現職は確かに「ファッションデザイナー」ですが、つい今年の4月まで、産休・育休で1年ちょっと現場を離れていました。アパレル業界自体に勢いがなく、休みはもらったものの本当に復職できるかよく分からない状態で、さらに私の出産と母の病気が重なってしまい、精神的に滅入っていた時期を過ごしていました。昨年は「ファッションって何なのか・・・。」と迷走していた1年でした。
(迷走っぷりが反映されている過去関連記事:ファッションの力 - fashionを通していろいろ考えるblog)
そんな迷走期間を経て、ありがたいことにまた同じ現場でお仕事することになり、再び「ファッションとは何か?」「流行って何?」と向き合っています。そのために、アメーバからはてなにブログを引っ越しました。マチ子さんの疑問は、私がこのブログを通して考えていきたいことでもあります。
(ブログ引越しの経緯を書いた過去記事:アメブロからはてなブログに引っ越した、たった1つの理由 - fashionを通していろいろ考えるblog)
今回のお手紙では、「オシャレと流行の関係」に焦点を絞って書きましたが、このブログでは、「ファッション」「おしゃれ」「装うこと」に関する、今の私なりの思いを書いた記事は他にもあります。たくさんありますが、興味がある方はよろしければ。
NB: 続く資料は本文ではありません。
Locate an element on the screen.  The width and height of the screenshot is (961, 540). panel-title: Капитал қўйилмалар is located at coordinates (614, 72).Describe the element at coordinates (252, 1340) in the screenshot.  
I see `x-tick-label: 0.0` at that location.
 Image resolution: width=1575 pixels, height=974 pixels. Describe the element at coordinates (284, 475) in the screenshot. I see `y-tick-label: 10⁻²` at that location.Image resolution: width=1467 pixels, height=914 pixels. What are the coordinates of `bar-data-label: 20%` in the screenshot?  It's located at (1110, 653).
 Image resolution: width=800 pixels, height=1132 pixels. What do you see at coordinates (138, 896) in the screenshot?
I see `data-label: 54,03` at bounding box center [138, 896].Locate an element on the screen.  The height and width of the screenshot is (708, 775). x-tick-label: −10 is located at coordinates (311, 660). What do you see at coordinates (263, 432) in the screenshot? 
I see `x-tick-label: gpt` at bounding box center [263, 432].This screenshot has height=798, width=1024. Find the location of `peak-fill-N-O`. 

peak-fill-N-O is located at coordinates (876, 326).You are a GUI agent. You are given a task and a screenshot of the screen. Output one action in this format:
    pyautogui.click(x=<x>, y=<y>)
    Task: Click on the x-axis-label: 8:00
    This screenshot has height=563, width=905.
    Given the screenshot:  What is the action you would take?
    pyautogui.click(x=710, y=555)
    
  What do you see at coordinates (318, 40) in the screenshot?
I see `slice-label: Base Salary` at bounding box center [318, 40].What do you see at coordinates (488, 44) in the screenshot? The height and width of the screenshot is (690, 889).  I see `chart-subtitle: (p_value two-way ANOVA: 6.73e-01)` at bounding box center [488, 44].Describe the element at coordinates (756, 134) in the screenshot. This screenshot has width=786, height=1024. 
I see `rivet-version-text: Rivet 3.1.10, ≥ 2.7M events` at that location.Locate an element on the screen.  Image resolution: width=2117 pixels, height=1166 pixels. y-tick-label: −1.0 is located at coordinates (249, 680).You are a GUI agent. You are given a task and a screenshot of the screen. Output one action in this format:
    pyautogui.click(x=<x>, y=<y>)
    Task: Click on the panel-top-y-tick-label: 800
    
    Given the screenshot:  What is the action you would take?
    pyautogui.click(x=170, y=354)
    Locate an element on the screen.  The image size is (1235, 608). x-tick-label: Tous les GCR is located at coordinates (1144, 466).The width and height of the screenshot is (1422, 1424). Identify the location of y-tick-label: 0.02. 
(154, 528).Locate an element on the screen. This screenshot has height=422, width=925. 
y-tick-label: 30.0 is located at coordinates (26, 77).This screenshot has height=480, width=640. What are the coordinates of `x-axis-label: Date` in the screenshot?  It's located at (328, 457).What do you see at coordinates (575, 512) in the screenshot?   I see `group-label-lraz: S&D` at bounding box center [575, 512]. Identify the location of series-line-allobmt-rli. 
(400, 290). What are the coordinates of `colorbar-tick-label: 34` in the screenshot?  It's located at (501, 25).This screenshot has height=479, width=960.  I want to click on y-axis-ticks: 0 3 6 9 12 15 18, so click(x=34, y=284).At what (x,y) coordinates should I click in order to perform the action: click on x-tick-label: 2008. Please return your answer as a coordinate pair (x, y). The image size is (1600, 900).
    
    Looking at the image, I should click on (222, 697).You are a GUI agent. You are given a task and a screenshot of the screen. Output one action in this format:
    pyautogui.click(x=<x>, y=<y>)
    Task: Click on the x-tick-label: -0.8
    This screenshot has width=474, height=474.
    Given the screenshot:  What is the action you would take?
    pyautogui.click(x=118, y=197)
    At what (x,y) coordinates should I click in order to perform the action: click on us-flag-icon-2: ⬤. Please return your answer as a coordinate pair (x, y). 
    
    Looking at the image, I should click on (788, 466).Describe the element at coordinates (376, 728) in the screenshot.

ファッションの意味 - fashionを通していろいろ考えるblog
2013年、春のファッションキーワード:ムード編 - fashionを通していろいろ考えるblog
2013年、春のファッションキーワード:ムード編、その1 - fashionを通していろいろ考えるblog
2013年、春のファッションキーワード:ムード編、その2 - fashionを通していろいろ考えるblog
2013年、春のファッションキーワード:ムード編、その3 - fashionを通していろいろ考えるblog
脱・洋服、脱・ファッション。 - fashionを通していろいろ考えるblog
新しい生き方においては、衣食住ではなく、食住衣。 - fashionを通していろいろ考えるblog
今、Factelier(ファクトリエ)に心惹かれる3つの理由 - fashionを通していろいろ考えるblog
子供服をオーダーで注文する理由 - fashionを通していろいろ考えるblog
はー、年内に書き上げられてよかった・・・。多分、これが2014年最後の記事になると思います。それでは、よいお年を!